Figure 7.

Identification of P3 and P4 two new cold-inducible promoters in the nusA-infB operon. (A) Representation of the cat transcriptional fusion constructs used for the identification of new promoters. The chromosomal DNA fragments used in the transcriptional fusions with the cat gene are indicated in the panel. The fragments corresponding to the entire rimP and to the proximal and distal regions of the same gene and those corresponding to the nusA-infB intragenic regions are schematically indicated above and below the nusA-infB operon, respectively. (B) Steady state levels of cat mRNA present before and after the indicated times of cold stress in cells transformed with pKK232AB1(•) and pKK232AB2 (△).
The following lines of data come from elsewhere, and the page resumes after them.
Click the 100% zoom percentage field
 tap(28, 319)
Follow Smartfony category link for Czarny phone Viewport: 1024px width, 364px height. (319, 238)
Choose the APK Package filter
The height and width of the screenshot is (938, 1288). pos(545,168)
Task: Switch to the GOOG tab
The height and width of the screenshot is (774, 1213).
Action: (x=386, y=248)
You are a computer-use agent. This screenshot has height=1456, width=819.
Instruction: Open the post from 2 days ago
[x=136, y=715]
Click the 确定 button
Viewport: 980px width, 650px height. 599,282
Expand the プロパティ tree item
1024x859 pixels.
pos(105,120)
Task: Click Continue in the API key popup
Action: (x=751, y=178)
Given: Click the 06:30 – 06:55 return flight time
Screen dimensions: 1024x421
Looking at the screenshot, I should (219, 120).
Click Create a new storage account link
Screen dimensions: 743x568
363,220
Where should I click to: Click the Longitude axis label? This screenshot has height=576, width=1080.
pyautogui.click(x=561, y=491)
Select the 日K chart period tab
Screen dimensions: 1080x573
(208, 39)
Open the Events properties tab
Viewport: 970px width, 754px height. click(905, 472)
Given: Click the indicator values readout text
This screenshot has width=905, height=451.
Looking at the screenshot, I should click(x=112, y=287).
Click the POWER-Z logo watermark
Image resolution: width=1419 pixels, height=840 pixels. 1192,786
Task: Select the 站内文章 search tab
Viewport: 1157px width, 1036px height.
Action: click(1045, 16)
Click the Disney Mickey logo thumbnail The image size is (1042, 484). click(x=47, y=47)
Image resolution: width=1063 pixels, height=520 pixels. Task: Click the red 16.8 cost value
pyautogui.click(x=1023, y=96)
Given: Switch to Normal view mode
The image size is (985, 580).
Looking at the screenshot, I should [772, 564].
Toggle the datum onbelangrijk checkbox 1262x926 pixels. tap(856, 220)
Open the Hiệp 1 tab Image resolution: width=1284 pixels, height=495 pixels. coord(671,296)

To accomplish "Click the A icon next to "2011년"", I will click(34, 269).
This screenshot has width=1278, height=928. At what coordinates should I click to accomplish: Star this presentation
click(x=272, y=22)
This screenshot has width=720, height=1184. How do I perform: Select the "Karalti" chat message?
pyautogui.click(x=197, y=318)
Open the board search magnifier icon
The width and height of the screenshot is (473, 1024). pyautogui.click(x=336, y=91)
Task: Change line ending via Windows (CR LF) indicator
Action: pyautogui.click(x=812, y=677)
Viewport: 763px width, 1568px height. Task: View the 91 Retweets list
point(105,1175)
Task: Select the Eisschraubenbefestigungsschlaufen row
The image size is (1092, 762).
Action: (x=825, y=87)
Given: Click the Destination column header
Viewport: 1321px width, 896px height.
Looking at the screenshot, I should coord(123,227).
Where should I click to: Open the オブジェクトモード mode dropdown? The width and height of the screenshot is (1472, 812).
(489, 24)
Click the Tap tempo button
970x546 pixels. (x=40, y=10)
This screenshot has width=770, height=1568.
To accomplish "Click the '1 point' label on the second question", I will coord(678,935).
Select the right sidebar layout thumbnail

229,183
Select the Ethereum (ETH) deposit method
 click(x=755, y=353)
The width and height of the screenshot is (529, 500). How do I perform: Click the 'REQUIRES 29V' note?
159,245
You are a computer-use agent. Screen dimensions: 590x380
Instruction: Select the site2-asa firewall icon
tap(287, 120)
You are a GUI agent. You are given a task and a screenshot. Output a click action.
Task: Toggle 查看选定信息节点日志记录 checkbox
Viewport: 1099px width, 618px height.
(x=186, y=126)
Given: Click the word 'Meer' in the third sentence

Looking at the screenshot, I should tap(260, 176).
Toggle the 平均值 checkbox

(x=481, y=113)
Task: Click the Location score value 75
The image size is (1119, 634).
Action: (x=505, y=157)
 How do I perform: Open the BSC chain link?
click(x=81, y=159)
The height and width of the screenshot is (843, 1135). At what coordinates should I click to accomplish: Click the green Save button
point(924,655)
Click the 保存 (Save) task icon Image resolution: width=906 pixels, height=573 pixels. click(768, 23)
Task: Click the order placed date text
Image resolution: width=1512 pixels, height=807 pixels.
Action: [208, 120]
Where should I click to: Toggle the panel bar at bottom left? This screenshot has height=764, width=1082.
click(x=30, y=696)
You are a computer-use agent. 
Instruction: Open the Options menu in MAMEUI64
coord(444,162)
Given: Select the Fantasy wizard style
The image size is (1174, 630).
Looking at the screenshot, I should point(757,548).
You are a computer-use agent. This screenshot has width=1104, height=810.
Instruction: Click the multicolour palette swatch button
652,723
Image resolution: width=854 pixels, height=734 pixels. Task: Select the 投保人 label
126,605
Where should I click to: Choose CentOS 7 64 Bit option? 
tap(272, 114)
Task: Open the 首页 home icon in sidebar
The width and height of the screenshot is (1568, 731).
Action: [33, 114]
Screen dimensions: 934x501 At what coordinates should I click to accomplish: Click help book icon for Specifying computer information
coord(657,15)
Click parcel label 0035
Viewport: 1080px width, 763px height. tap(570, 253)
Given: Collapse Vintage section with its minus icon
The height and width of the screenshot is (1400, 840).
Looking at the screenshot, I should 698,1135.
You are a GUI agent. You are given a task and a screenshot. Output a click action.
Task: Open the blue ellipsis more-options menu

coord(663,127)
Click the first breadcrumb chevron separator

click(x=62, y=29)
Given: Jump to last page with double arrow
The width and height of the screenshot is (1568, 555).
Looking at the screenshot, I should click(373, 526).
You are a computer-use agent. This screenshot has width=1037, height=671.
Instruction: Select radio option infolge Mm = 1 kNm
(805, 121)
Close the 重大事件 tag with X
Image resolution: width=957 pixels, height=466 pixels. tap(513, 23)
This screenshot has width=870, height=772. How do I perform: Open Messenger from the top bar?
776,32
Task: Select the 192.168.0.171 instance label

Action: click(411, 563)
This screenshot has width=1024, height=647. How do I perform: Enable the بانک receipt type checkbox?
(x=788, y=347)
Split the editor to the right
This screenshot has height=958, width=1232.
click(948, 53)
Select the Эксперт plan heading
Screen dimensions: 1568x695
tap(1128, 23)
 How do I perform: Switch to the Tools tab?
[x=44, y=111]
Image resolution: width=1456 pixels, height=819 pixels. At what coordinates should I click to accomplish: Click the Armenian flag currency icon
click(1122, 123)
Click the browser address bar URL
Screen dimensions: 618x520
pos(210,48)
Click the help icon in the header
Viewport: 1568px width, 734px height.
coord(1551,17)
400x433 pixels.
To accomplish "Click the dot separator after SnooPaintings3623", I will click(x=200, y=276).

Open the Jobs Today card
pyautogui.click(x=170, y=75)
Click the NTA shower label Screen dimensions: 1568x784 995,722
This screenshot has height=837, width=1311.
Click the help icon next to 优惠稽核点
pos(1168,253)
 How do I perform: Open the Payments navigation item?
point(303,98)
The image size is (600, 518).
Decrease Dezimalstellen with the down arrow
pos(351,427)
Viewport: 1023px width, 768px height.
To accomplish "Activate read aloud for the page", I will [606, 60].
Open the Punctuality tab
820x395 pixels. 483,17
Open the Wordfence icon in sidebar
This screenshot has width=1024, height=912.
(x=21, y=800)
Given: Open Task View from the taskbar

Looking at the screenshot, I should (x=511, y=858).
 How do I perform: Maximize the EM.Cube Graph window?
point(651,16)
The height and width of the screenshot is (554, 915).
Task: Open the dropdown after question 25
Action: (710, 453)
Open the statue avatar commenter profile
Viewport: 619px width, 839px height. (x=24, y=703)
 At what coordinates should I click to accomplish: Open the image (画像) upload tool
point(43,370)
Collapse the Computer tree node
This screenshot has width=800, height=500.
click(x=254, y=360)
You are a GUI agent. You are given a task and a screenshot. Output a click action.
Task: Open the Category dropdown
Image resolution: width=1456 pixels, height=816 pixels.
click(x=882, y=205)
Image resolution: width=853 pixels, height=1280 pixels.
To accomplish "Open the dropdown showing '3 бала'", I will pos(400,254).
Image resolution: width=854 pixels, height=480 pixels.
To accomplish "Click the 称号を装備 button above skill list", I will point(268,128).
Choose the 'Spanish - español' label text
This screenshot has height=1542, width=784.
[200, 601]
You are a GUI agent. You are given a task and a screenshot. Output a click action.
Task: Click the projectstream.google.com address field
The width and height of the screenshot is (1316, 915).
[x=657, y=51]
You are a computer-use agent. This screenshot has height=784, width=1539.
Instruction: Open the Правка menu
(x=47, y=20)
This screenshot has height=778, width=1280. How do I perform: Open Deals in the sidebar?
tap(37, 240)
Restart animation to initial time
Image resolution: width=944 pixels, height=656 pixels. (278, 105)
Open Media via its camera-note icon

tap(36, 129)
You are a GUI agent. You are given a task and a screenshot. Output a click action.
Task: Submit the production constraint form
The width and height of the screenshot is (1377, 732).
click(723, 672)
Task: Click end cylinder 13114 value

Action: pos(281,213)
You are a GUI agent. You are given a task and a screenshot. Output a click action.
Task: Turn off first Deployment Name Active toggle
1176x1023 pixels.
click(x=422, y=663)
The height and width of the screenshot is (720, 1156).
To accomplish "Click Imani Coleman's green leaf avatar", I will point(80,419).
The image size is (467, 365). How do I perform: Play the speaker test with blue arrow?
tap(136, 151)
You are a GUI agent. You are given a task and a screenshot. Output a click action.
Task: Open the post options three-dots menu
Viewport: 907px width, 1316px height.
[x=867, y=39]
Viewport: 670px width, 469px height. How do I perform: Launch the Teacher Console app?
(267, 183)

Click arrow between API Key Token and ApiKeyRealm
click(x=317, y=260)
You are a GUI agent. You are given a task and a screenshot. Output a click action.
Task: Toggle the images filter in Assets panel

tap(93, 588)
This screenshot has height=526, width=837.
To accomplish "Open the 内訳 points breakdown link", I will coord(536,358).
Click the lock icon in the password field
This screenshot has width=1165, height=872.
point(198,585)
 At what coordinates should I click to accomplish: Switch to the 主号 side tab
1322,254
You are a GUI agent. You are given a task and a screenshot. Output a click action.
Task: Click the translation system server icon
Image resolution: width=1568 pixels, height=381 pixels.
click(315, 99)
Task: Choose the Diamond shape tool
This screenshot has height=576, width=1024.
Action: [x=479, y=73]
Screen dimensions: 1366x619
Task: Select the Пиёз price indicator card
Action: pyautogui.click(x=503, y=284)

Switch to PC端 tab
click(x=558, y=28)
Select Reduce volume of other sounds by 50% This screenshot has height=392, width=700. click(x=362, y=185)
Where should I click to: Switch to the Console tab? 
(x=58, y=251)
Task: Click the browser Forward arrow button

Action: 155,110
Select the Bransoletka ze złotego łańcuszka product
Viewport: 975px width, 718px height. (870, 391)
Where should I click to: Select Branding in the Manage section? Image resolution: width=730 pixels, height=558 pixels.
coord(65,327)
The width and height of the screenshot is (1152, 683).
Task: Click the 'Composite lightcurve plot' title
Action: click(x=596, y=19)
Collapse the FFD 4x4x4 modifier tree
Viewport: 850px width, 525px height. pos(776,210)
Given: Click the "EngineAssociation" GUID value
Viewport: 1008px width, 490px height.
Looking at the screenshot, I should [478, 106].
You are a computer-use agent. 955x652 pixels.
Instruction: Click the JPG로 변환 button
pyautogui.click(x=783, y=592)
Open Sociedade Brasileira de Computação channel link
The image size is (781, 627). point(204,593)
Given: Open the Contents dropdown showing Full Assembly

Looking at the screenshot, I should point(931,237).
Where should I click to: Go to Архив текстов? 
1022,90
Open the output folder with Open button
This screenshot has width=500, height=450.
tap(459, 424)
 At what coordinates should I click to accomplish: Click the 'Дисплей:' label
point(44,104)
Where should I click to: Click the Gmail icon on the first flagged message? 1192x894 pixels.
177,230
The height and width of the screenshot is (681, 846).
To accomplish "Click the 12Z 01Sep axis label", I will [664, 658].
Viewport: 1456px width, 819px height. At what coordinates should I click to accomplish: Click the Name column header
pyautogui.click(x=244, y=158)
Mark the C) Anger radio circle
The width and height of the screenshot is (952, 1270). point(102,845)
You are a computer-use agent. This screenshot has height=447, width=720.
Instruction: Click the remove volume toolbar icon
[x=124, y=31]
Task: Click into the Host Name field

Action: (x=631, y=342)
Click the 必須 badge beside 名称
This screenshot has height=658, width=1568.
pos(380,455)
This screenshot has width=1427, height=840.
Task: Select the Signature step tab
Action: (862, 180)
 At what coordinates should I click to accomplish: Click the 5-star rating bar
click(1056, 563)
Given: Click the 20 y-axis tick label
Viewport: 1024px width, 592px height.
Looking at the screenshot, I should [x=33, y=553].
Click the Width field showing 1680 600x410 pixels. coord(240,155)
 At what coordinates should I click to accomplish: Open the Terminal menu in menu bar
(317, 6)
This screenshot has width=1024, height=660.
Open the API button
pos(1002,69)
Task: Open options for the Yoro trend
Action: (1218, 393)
The RNA levels were estimated from the quantification of the hybridization bands detected by northern blotting like those shown below the graph. (C) Cold stress-dependent increase of the steady state levels of cat mRNA in cells carrying plasmids in which the promoter-less cat gene is placed downstream the proximal portion of infB plus a long (pKK232MG1, ▴) or a short (pKK232MG2, □) DNA segment belonging to the distal region of nusA. (D) Primer extension analysis of the start point of the transcript originating from P4, the promoter located in the nusA-infB intragenic region whose sequence is reported below. The identified core elements of the P4 promoter and the first transcribed base are indicated in bold letters. The curves shown in panels (B) and (C) have been fitted using the fitspline/lowess program (Graphpad Prism).